I joined because it was an AC forum, and I was addicted to ACWW. Haha.


----------



## DarthGohan1 (Jun 2, 2008)

the bell guard
bul and storm


----------



## Micah (Jun 2, 2008)

I joined because AC was my first game and I love'd' it. Storm sent me a link from Nsider and I joined.


----------



## dragonflamez (Jun 2, 2008)

I wanted another forum to hang out on.


----------



## JJRamone2 (Jun 2, 2008)

Storm invite.


----------



## MGMT (Jun 2, 2008)

SMD911 showed me this place.


----------



## UltraByte (Jun 3, 2008)

Saw a link on NSider (dear god, I still can't believe how lucky I was to escape that place), and joined.


----------



## ƒish (Jun 3, 2008)

It was like the Crossing Guardian on Nsider, only every thread wasn't about flowers, or how bob was so cool. I Liked the Crossing Guardian, and the people, and figured this would be the place we could actually get to know each other.


----------



## Fabioisonfire (Jun 3, 2008)

[quote author="


----------



## sunate (Jun 4, 2008)

Yea I found this place on the ninsider and also Used to be Bam!Bam! showed this to me.


----------



## Jeremy (Jun 4, 2008)

Fabioisonfire said:
			
		

> [quote author="


----------



## Melee201 (Jun 4, 2008)

I joined because Nsider closed.


----------



## Grawr (Jun 4, 2008)

ACWW came out, I was one of those obsessed n00bs...

And here I am.


----------



## ƒish (Jun 4, 2008)

Fabioisonfire said:
			
		

> [quote author="


----------



## Micah (Jun 4, 2008)

[quote author="


----------



## Kyle (Jun 4, 2008)

I was a ACWW noob. 
I joined shortly after Christmas because I couldn't find a white scallop, so I asked you guys and ended up staying.


----------



## Micah (Jun 4, 2008)

Kyle said:
			
		

> I was a ACWW noob.
> I joined shortly after Christmas because I couldn't find a white scallop, so I asked you guys and ended up staying.

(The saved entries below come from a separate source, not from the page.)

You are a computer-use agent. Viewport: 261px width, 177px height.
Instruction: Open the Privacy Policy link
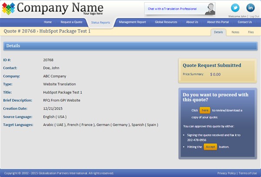click(227, 173)
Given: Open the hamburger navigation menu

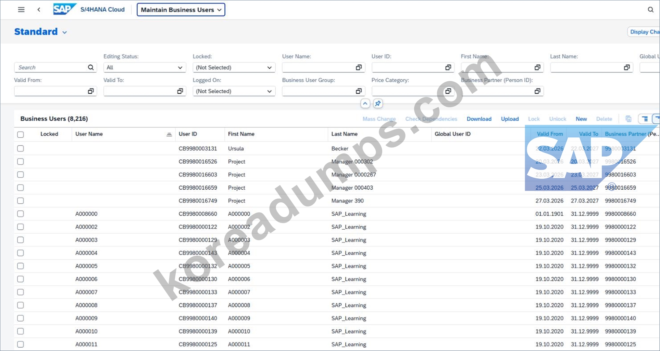Looking at the screenshot, I should click(x=21, y=10).
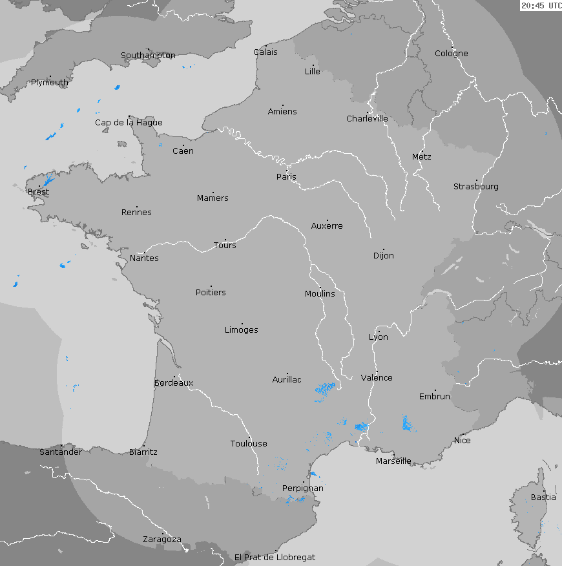Click the Bastia label on Corsica
The height and width of the screenshot is (566, 562).
pyautogui.click(x=543, y=498)
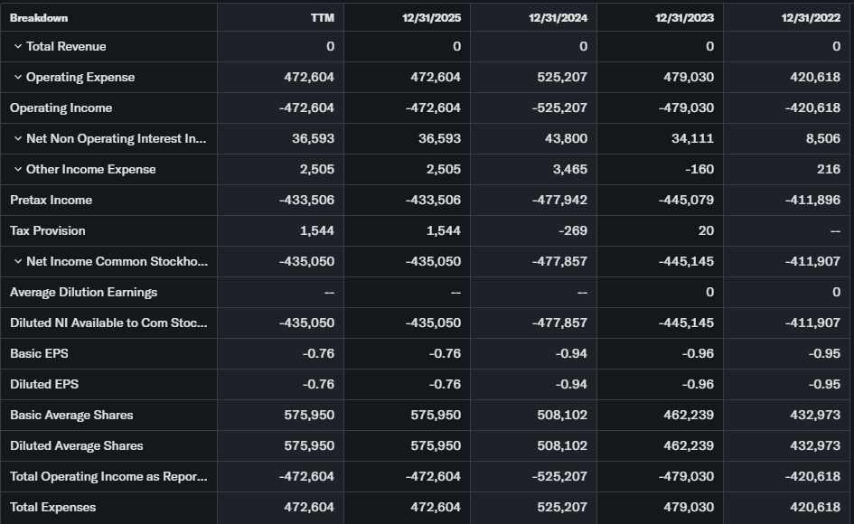Screen dimensions: 854x524
Task: Expand Net Income Common Stockholders chevron
Action: coord(18,262)
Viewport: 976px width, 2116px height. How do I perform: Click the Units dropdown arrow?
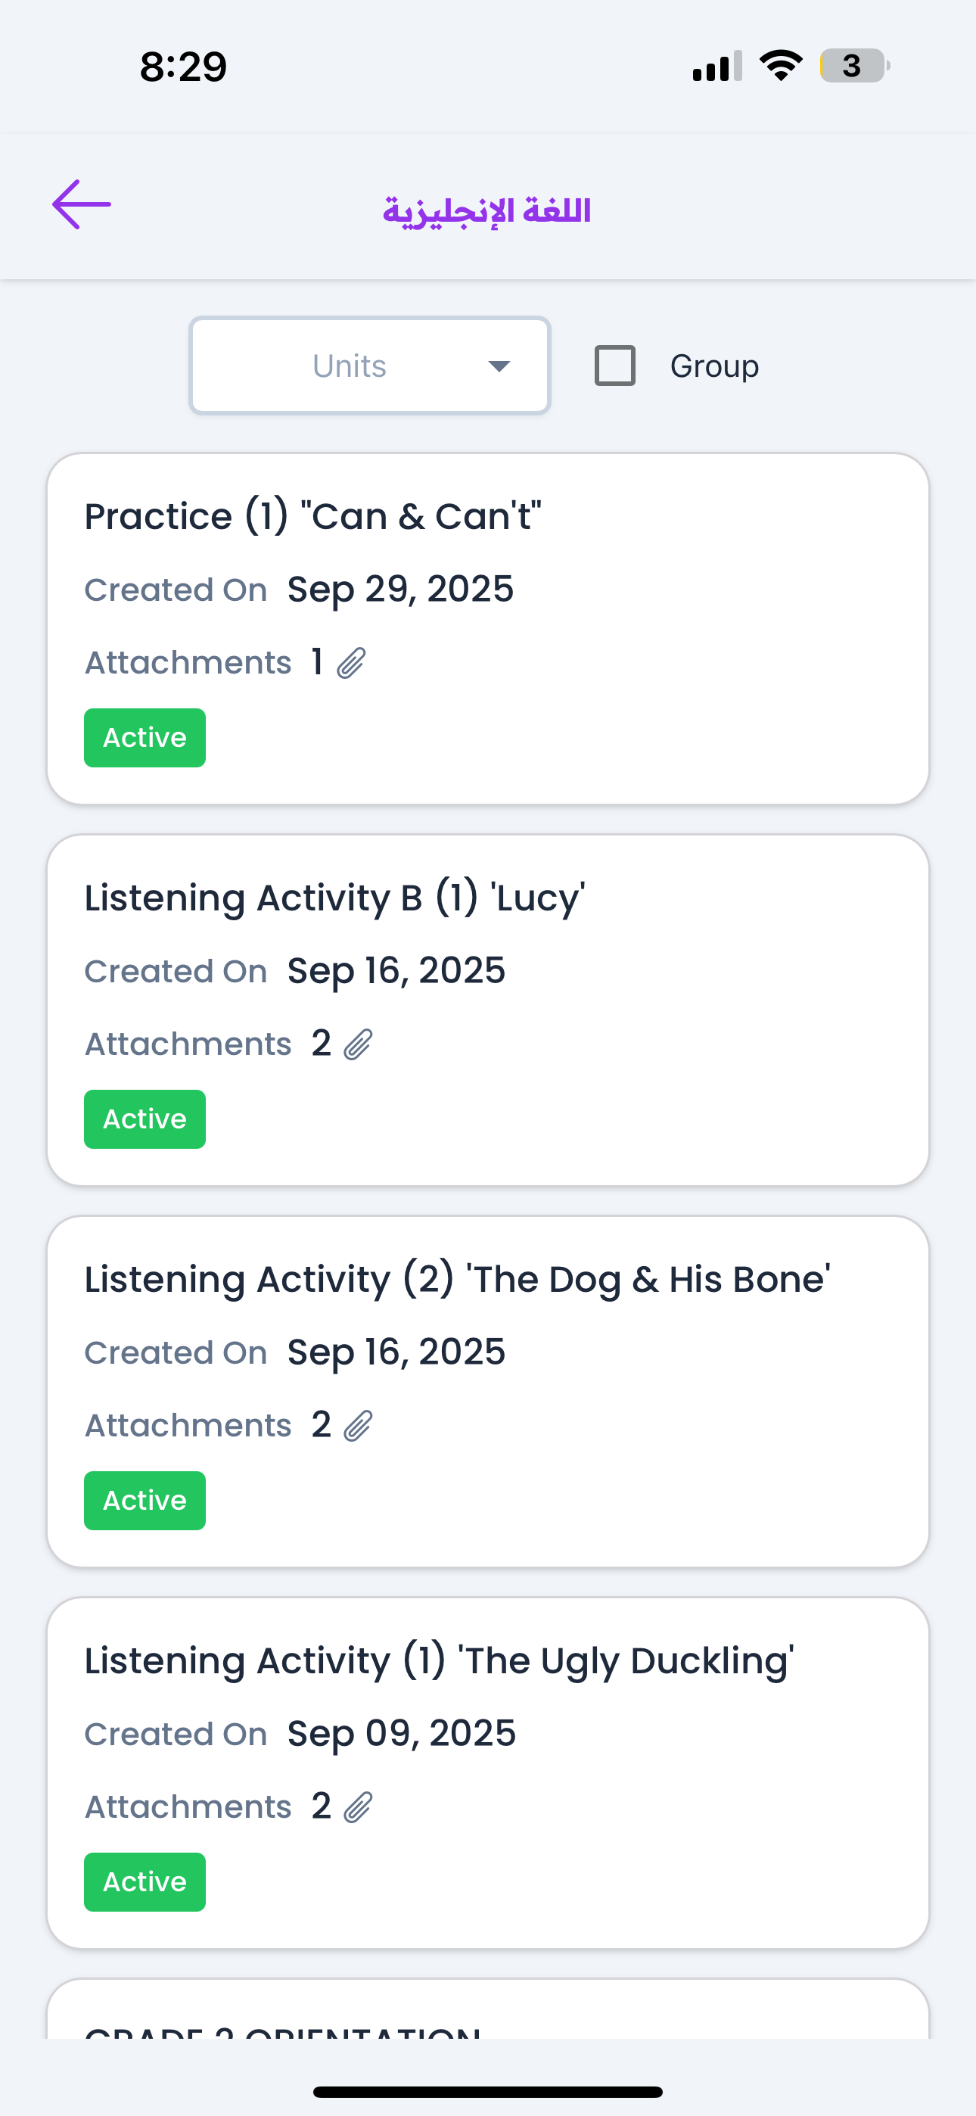pos(499,366)
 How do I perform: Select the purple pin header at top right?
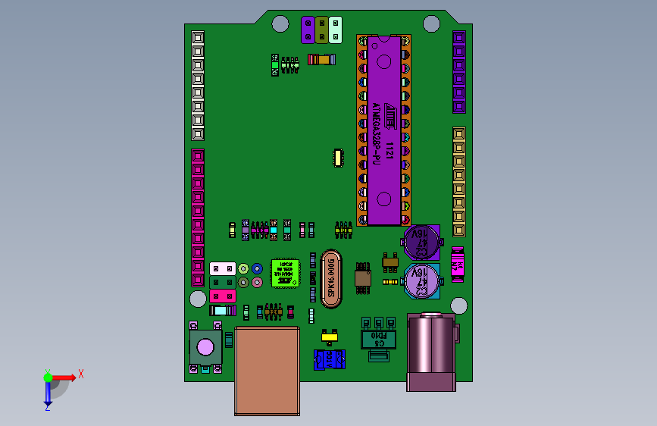click(458, 72)
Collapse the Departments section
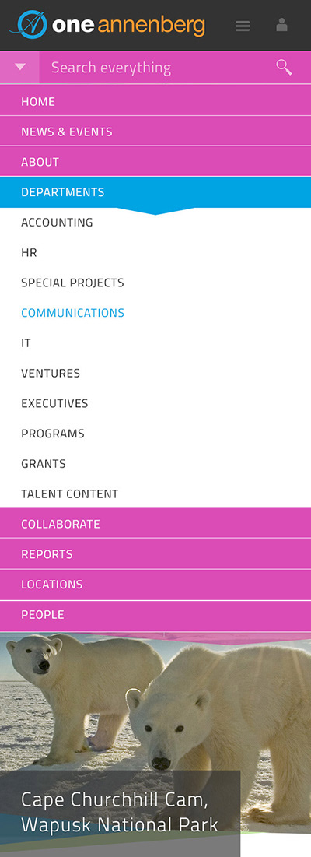Screen dimensions: 311x857 click(156, 192)
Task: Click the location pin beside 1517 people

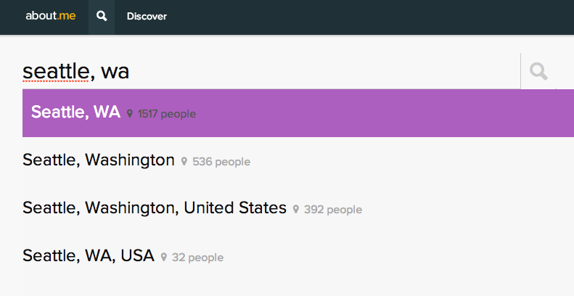Action: pos(130,113)
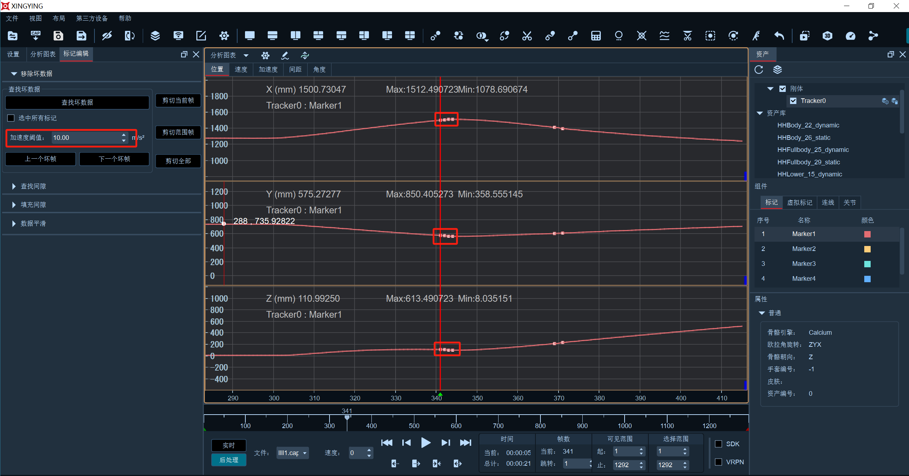
Task: Click the undo arrow toolbar icon
Action: 779,36
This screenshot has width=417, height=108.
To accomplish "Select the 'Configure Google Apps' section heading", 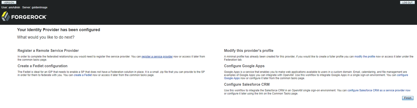I will pos(244,66).
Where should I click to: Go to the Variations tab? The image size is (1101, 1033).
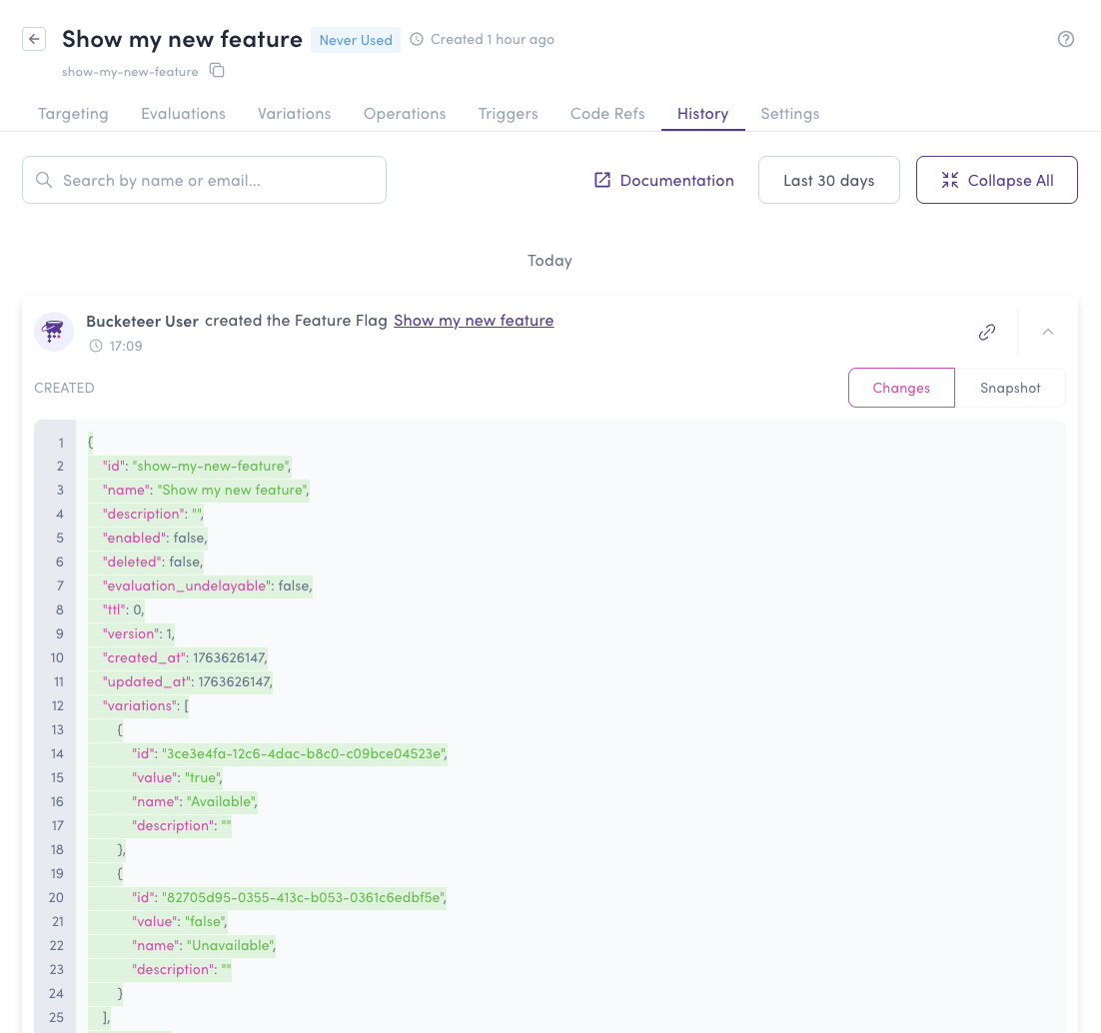click(294, 114)
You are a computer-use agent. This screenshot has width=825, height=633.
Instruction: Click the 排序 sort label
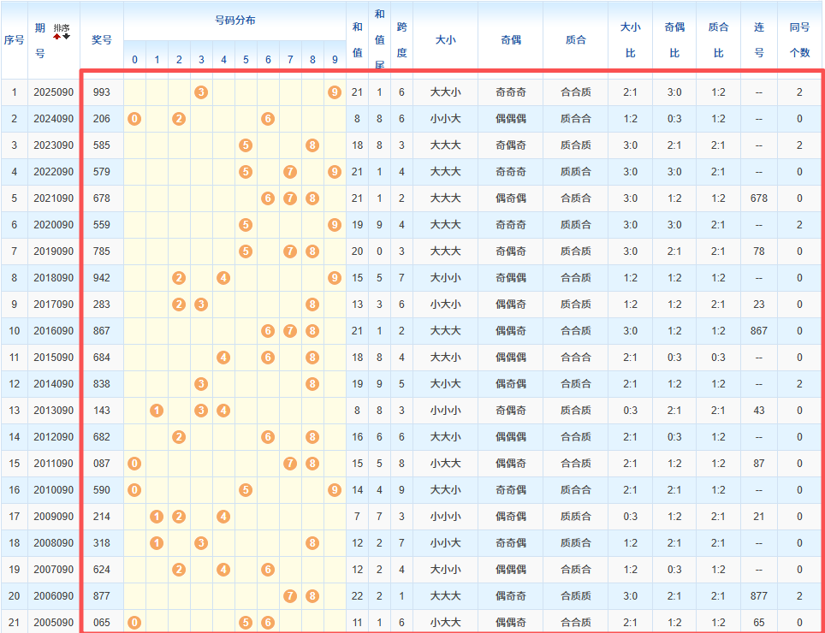(x=62, y=28)
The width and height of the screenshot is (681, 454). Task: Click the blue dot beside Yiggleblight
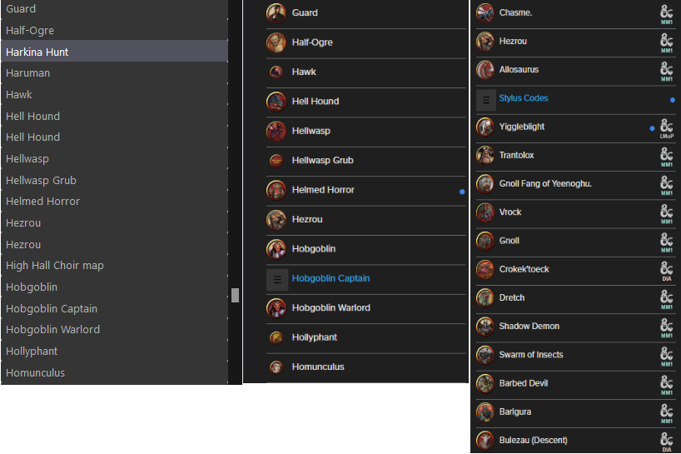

Ha, I remember that! :gyroidtongue:


----------



## Jeremy (Jun 4, 2008)

But wait... which one of you first joined with the name Blathers?


----------



## UltraByte (Jun 4, 2008)

stormcommander said:
			
		

> But wait... which one of you first joined with the name Blathers?


That was Gengar.


----------



## MGMT (Jun 4, 2008)

UltraByte said:
			
		

> stormcommander said:
> 
> 
> 
> ...


Didn't Gengar have like 4 names?


----------



## Micah (Jun 4, 2008)

only_half_evil333 said:
			
		

> UltraByte said:
> 
> 
> 
> ...


I think he had Xemnas too.


----------



## Fabioisonfire (Jun 4, 2008)

Me = Pokefab, Fabio, Fabioisonfire.


----------



## Micah (Jun 4, 2008)

I was tomNook. NookPTP, tomNook, then Koehler. 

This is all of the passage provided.